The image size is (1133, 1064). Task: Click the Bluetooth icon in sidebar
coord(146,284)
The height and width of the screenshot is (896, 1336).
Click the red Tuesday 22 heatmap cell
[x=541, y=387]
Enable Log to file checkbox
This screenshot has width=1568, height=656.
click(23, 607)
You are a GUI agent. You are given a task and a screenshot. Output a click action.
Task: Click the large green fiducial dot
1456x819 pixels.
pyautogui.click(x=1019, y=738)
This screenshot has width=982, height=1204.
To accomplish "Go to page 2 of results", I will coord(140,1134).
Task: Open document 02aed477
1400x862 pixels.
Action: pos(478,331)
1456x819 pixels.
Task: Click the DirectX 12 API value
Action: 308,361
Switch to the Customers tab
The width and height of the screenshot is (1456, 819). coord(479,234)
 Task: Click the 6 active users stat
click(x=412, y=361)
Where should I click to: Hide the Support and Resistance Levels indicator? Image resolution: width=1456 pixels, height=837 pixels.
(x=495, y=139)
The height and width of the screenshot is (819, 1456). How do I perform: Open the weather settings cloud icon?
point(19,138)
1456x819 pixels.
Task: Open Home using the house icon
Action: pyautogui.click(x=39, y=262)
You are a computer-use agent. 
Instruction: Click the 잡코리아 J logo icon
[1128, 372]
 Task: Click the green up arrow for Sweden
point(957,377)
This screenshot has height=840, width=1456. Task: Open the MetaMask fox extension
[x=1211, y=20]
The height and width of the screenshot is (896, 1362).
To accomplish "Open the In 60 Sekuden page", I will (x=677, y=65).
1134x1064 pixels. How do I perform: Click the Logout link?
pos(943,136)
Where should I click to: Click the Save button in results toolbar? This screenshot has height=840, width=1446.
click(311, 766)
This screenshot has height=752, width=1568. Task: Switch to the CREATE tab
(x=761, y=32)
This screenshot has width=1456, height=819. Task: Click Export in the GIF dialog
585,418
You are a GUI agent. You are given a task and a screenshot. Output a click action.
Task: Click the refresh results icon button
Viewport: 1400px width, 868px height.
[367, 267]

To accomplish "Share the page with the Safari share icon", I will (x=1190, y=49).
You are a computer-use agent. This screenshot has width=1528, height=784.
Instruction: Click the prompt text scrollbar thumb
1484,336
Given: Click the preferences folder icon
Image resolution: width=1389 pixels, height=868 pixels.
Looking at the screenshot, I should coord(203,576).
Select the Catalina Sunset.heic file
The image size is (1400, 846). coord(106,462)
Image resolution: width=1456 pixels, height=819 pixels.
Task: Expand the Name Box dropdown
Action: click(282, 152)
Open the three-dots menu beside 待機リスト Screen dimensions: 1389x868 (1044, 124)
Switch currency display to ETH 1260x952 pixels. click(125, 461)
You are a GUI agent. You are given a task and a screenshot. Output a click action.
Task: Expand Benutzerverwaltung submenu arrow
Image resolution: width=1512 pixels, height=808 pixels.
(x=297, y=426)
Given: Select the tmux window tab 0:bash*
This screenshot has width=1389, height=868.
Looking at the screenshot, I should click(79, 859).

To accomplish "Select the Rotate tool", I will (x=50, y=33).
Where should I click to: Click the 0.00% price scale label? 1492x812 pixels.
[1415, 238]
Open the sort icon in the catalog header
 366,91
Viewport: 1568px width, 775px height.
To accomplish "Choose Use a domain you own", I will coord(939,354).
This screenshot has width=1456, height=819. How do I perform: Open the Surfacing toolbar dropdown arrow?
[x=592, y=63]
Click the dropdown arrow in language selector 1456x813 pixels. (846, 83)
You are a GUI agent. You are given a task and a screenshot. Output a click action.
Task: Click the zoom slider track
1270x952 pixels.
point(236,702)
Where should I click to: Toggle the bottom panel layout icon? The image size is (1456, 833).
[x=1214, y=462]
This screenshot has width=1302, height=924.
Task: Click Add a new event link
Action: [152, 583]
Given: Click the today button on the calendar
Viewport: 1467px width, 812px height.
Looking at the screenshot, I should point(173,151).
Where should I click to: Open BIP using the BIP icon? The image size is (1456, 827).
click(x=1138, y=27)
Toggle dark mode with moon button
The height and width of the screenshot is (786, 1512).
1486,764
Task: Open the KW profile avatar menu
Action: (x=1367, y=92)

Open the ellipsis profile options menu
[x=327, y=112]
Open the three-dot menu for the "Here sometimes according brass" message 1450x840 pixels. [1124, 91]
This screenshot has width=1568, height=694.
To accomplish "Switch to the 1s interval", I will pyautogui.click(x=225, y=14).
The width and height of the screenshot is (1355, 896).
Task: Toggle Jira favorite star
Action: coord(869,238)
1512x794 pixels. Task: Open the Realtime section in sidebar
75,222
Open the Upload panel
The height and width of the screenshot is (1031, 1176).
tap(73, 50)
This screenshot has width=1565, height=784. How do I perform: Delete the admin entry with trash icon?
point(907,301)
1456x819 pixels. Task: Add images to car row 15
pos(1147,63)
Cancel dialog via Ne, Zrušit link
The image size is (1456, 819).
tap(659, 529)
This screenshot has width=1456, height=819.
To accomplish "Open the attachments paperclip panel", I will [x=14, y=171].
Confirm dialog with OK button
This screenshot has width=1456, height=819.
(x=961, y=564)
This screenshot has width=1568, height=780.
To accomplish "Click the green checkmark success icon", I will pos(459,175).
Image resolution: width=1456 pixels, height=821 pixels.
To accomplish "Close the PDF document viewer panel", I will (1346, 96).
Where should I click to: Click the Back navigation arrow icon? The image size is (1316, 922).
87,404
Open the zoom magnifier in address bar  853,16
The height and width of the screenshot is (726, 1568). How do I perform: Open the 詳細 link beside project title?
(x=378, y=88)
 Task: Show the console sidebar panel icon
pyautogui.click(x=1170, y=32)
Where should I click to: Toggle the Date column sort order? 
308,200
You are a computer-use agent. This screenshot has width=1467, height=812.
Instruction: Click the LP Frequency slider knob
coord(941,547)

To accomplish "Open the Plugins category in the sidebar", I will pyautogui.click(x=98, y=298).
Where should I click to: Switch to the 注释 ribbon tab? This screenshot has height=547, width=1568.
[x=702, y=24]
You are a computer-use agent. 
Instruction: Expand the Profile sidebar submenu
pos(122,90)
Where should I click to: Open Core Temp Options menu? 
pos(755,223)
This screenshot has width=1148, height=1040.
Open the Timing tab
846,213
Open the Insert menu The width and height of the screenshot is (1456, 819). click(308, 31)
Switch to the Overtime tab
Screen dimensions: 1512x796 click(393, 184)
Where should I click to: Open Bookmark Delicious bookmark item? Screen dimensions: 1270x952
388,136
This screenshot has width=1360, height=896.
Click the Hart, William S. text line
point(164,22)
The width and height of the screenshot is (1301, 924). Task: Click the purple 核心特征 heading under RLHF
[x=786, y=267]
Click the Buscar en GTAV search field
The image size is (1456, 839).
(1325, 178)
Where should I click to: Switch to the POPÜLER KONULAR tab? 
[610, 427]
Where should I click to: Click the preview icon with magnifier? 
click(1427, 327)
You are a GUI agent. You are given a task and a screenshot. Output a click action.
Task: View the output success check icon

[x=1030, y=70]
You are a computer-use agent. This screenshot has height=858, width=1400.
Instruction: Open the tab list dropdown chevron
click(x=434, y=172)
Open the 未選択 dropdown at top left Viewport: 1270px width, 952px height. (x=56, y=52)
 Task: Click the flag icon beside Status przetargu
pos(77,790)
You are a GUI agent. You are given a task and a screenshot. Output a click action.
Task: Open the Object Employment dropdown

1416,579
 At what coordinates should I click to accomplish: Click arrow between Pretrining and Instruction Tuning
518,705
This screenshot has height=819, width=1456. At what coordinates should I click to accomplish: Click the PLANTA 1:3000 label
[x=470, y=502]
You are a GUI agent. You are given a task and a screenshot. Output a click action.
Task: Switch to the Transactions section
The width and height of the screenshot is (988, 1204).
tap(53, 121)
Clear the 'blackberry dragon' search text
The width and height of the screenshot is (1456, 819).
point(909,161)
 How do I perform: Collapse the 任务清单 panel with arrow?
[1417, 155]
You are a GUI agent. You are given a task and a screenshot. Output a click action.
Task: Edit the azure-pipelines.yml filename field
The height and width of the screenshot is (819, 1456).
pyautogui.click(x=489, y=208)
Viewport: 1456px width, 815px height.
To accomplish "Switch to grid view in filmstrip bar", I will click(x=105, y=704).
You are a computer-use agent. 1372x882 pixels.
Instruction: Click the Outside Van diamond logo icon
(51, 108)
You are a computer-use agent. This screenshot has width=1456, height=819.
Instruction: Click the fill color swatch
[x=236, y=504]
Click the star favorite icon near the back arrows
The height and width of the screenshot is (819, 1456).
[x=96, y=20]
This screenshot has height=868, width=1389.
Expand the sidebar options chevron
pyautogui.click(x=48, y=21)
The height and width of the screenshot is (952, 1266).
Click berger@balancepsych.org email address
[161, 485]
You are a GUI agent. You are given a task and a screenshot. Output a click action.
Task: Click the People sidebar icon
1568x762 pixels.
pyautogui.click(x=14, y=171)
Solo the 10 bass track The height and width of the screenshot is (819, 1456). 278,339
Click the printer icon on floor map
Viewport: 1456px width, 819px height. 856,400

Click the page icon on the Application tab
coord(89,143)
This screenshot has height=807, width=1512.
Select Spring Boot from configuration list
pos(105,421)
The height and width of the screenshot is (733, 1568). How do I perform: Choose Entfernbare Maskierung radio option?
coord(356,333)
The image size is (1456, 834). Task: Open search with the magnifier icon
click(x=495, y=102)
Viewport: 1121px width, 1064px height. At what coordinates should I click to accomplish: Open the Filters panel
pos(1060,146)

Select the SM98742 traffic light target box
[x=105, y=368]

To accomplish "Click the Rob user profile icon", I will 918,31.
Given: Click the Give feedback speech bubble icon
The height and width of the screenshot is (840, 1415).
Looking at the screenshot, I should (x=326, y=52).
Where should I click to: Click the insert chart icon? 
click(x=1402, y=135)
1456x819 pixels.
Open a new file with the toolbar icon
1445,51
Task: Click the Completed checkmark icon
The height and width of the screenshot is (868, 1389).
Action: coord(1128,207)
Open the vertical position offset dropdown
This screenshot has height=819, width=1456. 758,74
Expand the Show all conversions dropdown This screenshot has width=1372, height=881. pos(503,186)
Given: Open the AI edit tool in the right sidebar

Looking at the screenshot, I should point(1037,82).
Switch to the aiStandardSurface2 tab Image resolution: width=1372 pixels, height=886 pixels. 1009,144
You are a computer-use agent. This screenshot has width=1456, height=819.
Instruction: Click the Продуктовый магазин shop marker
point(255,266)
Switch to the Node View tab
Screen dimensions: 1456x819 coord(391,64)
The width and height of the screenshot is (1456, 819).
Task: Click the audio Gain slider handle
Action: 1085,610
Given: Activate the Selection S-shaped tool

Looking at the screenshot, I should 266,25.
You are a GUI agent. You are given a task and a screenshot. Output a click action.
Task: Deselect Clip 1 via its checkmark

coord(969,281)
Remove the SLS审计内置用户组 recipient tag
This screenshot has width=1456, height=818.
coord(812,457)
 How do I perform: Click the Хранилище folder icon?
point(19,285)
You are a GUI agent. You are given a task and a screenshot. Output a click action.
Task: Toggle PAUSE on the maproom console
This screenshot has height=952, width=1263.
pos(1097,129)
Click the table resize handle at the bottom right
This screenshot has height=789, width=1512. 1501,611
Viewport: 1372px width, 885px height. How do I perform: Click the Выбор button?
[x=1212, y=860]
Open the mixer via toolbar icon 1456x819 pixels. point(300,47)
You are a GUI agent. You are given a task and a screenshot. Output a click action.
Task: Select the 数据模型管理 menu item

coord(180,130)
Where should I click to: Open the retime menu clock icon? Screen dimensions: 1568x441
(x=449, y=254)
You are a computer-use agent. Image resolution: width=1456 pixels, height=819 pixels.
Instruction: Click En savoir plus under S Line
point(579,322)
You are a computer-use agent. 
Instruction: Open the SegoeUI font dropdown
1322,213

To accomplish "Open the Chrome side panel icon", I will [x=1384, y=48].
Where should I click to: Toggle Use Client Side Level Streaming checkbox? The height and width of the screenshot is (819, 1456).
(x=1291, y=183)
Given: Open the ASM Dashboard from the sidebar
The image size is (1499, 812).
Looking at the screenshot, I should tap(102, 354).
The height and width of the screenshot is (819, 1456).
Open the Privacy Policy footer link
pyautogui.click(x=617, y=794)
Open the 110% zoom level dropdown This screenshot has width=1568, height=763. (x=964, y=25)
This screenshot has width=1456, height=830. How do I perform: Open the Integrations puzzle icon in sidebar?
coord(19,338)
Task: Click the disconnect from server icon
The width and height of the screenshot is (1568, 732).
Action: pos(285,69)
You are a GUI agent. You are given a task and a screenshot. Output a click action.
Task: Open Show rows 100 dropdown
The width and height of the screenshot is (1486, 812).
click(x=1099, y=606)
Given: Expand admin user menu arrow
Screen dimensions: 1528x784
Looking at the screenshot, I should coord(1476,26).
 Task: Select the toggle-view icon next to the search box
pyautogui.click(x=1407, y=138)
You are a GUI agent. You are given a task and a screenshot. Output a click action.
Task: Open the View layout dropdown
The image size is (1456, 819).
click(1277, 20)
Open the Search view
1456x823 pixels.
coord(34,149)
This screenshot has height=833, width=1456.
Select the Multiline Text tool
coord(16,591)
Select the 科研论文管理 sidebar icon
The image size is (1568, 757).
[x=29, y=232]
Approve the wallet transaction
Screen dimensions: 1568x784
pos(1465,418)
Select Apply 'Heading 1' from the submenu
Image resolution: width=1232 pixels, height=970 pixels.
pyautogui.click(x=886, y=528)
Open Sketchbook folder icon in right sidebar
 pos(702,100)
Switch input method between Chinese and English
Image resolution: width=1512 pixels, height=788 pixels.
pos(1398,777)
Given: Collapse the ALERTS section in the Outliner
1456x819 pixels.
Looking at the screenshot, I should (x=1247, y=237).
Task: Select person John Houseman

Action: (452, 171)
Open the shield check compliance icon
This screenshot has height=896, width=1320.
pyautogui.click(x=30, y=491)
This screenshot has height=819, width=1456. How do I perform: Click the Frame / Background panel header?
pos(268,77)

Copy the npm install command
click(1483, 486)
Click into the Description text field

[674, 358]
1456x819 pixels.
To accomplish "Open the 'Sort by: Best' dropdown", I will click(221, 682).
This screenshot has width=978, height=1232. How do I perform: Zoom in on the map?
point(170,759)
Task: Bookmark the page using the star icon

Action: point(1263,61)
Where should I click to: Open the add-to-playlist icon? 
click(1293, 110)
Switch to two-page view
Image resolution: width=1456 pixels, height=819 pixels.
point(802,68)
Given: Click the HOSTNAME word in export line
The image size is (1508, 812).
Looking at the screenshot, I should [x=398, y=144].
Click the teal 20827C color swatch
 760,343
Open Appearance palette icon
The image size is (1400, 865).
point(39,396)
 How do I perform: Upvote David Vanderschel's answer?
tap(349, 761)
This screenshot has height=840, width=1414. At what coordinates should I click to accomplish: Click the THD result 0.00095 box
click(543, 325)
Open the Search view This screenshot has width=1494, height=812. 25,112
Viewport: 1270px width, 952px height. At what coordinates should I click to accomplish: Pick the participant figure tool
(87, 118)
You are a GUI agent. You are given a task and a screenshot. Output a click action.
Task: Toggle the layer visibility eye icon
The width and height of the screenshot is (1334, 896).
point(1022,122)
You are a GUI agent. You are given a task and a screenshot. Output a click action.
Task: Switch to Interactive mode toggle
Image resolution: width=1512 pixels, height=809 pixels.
● ● ● ● ● ● ●
REQUIREMENT: Find the word "computer" in the listing above, then copy each line where it turns up.

ANSWER BELOW:
You are a computer-use agent. 
You are a computer-use agent. This screenshot has width=1528, height=784.
You are a computer-use agent. This screenshot has width=1467, height=812.
You are a computer-use agent. 
You are a computer-use agent. This screenshot has height=858, width=1400.
You are a computer-use agent. 1372x882 pixels.
You are a computer-use agent. This screenshot has width=1456, height=819.
You are a computer-use agent. This screenshot has width=1456, height=819.
You are a computer-use agent. Image resolution: width=1456 pixels, height=819 pixels.
You are a computer-use agent. 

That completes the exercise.